* [Aim of the exercise]: In the listing below, find the line containing "Viewport: 1027px width, 707px height." and the line containing "Screen dimensions: 720x555". Repeat exactly those two lines and every line between them, nothing more.

*** Data supplied

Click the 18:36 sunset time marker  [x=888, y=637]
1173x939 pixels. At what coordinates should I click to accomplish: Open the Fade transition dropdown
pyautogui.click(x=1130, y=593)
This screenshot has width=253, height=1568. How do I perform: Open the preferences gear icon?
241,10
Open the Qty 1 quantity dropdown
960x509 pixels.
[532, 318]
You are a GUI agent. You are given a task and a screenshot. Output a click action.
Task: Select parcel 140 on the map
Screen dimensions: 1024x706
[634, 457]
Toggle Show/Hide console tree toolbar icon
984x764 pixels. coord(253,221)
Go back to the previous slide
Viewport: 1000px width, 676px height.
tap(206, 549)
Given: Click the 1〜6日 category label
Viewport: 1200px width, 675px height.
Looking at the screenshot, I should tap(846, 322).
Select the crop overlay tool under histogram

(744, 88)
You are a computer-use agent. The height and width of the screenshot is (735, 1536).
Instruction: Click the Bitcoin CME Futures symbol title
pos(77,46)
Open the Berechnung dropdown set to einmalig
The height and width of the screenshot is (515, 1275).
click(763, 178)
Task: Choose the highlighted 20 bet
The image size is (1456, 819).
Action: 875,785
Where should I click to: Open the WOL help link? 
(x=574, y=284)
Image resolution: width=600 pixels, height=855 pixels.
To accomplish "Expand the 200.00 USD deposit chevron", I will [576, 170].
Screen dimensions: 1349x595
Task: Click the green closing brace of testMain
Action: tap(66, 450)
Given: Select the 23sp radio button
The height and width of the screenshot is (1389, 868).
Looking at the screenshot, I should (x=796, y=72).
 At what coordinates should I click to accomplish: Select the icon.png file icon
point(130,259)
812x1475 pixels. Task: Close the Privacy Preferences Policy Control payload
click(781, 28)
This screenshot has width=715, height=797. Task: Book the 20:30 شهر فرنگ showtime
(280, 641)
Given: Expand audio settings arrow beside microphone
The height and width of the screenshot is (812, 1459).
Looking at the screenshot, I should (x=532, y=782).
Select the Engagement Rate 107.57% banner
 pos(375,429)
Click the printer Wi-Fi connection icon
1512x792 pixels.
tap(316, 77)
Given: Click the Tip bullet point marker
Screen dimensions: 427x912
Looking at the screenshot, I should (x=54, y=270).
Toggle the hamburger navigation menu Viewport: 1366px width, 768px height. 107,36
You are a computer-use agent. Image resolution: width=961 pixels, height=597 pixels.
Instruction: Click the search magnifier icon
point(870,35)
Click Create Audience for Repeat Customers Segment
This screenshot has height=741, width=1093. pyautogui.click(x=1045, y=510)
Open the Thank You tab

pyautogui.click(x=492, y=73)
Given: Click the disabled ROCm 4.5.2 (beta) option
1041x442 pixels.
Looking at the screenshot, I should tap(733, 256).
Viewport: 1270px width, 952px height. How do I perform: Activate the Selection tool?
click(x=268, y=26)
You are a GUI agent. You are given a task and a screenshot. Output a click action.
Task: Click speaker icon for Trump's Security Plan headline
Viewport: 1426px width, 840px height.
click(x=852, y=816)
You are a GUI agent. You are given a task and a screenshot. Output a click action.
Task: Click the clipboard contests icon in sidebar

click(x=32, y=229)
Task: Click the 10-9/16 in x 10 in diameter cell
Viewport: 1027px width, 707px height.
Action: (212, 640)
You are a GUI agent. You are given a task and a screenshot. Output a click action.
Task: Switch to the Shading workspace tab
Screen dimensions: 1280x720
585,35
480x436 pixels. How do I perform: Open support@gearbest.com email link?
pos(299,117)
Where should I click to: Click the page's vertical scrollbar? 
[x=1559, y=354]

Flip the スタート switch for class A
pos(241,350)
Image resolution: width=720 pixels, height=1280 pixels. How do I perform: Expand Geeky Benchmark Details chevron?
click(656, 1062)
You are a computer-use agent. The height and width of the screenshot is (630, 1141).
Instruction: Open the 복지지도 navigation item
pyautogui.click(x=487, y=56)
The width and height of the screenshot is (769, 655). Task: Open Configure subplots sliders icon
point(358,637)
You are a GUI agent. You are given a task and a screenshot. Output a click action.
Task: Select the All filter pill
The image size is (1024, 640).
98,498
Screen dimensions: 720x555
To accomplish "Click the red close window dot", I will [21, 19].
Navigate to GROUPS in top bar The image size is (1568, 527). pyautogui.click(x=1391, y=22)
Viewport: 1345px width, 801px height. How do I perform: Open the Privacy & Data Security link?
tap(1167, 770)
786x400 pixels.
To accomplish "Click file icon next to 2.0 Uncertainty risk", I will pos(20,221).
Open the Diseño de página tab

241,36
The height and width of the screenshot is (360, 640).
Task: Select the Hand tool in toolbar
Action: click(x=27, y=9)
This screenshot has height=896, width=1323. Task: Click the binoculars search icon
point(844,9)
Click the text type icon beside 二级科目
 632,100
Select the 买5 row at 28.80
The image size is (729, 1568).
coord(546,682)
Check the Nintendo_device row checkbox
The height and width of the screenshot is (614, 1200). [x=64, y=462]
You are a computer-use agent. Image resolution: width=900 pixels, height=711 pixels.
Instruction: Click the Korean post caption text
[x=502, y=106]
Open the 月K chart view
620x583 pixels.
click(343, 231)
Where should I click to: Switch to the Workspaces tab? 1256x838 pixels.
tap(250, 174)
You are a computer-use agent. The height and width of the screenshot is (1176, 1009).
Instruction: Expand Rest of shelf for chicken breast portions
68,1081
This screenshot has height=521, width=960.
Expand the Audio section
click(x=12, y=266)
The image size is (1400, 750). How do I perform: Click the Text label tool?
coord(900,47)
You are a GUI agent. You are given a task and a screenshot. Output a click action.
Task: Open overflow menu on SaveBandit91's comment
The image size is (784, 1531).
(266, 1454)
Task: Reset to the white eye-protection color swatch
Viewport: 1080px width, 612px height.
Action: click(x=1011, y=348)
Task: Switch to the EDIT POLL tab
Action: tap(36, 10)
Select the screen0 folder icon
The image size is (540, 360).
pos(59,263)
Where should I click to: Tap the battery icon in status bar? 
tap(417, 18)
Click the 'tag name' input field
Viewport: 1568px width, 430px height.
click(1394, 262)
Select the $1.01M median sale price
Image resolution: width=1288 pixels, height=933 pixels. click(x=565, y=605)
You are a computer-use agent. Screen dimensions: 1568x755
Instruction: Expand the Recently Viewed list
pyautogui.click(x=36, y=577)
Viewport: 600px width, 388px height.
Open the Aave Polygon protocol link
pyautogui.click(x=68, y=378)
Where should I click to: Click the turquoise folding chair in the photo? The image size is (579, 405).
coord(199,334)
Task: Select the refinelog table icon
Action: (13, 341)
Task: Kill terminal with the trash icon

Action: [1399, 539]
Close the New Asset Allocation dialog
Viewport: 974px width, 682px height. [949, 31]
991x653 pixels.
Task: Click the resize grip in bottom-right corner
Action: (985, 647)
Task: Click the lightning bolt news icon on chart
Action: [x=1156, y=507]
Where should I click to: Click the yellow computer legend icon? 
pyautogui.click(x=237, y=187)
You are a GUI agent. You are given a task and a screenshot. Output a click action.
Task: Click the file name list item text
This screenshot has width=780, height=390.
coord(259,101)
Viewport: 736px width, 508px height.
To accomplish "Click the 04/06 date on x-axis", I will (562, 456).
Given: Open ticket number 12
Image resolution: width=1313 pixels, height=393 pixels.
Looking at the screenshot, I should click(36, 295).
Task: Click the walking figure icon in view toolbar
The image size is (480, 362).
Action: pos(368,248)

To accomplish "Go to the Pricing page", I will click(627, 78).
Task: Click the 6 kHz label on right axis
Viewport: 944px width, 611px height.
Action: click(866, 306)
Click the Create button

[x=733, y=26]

******

* [Answer below]:
Viewport: 1027px width, 707px height.
Action: (212, 640)
You are a GUI agent. You are given a task and a screenshot. Output a click action.
Task: Switch to the Shading workspace tab
Screen dimensions: 1280x720
585,35
480x436 pixels. How do I perform: Open support@gearbest.com email link?
pos(299,117)
Where should I click to: Click the page's vertical scrollbar? 
[x=1559, y=354]

Flip the スタート switch for class A
pos(241,350)
Image resolution: width=720 pixels, height=1280 pixels. How do I perform: Expand Geeky Benchmark Details chevron?
click(656, 1062)
You are a computer-use agent. The height and width of the screenshot is (630, 1141).
Instruction: Open the 복지지도 navigation item
pyautogui.click(x=487, y=56)
The width and height of the screenshot is (769, 655). Task: Open Configure subplots sliders icon
point(358,637)
You are a GUI agent. You are given a task and a screenshot. Output a click action.
Task: Select the All filter pill
The image size is (1024, 640).
98,498
Screen dimensions: 720x555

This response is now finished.